In South India the plastered anda which was once unadorned had acquired relief panels in superimposed bands around its base and, finally, a rich garland towards its summit. It was set back from the edge of the relatively low circular medhi leaving room for a circumambulatory path, though there was no trace of access to the terrace. The medhi, which had projections at the cardinal points bearing pillars (ayaka), was at first surmounted by a plain vedika and adorned only with symbols on the projecting wall below the pillars. Ultimately the relief`s representing the stupa were applied to all its walls below a magnificent frieze of Jataka episodes, relief panels were added to the vedika and the pillar projections received superb images. Beyond the circumambulatory passage about the base of the medhi, another magnificent vedika was decorated on both sides with floral or figural medallions, the greatest of the figural ones on the inside addressing the worshipper. The vedika broke forward in two stages before the projections at the cardinal points, to form lion-guarded entrances. Relief panels showing a simple stupa with plain hemispherical anda on a circular medhi seem contemporary with the representations of the Mahastupa in various phases of its elaboration and may show, or even derive from, associated votive works.

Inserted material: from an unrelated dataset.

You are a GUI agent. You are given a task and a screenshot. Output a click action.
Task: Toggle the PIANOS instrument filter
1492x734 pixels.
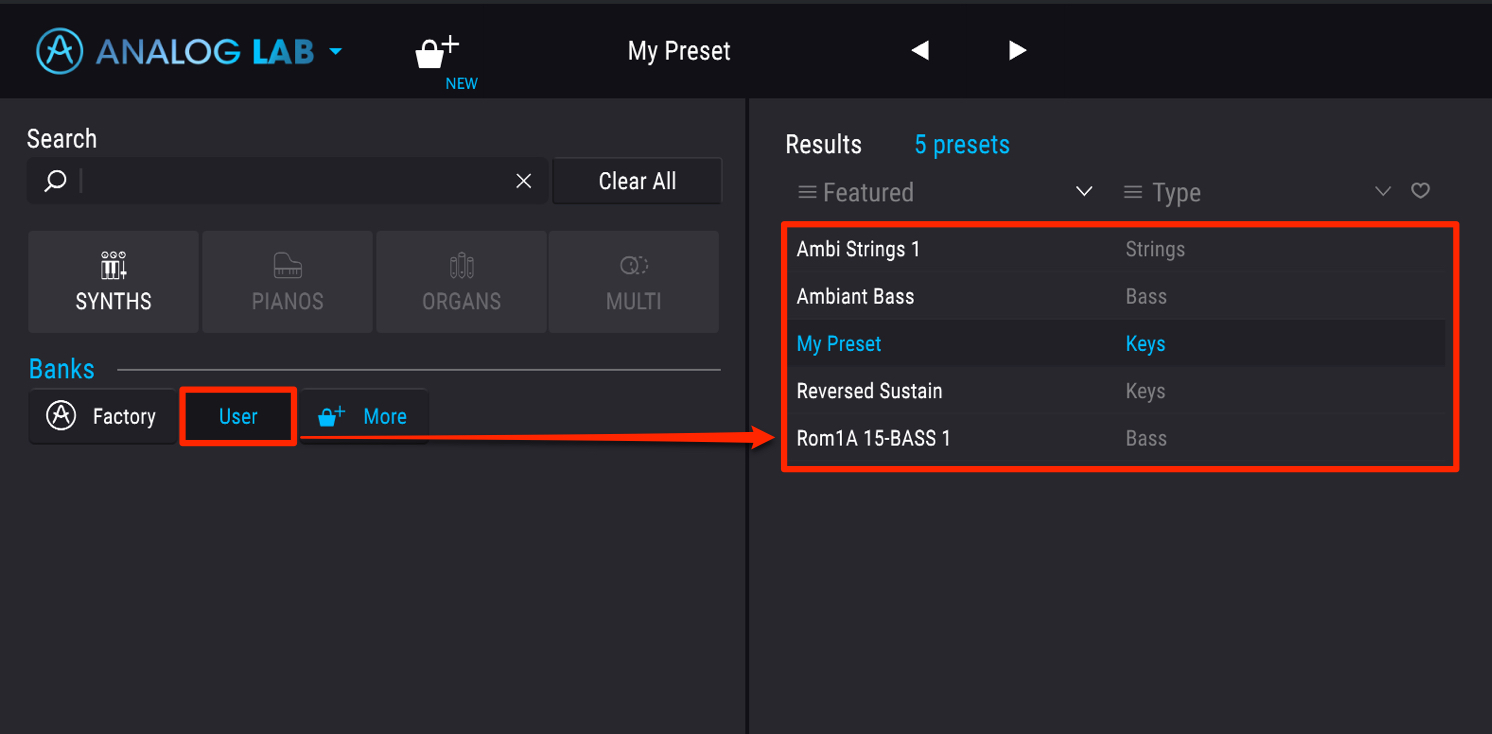pyautogui.click(x=287, y=282)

The Nagarjunakonda valley at the height of Ikshvaku power, like Taxila was at the height of Kushana power and hence it bristled with stupas of dozens monasteries belonging to various sects.

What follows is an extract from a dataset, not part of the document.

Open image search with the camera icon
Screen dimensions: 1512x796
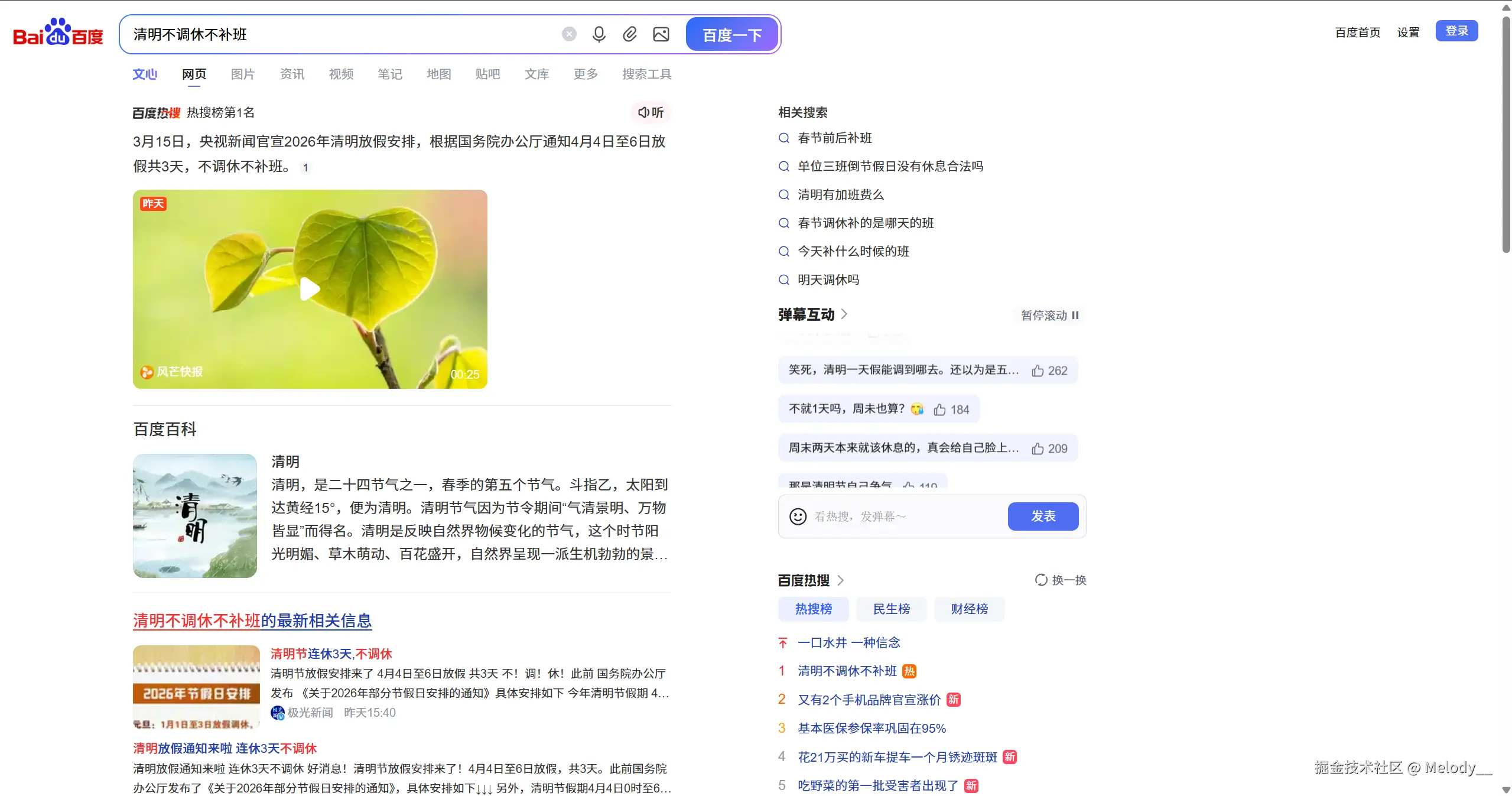coord(660,34)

The simplest structures often consist only of a stupa and a vihara varying in size, but some do indicate an apsidal chaitya-griha containing a stupa. The more elaborate ones include image chambers. The main stupas were of brick or rubble, stone-encased or plastered, often with inner bracing walls varying in number according to size and radiating like the spokes of a chakra forming a swastika. Most of them had pillar projections as at Amaravati and Amaravati had also provided the model for the decoration of those belonging to oriented sects which placed special emphasis on stupa endowment as a source of merit.

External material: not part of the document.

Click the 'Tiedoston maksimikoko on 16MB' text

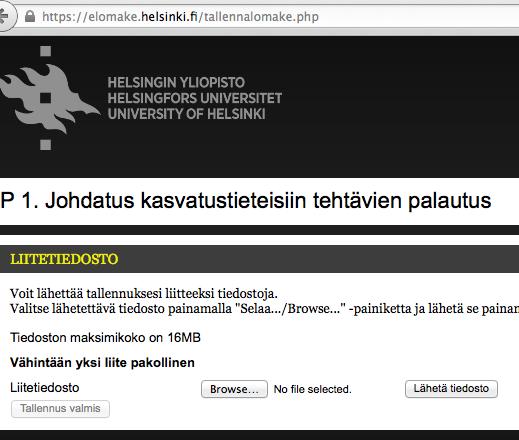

The viharas were usually regular quadrangles with cells on three sides and the fourth was open to shrines. A square wooden or stone mandapa sometimes filled their centres, as at Kalawan, Ghai and in the more elaborate rock-cut monasteries of the Western Ghats Mountain Ranges. The chaitya-grihas of brick and timber structures on podia were usually apsidal but were occasionally rectangular.
Thus it can be concluded that Buddhist influence in South India had continuted through its various architectural features.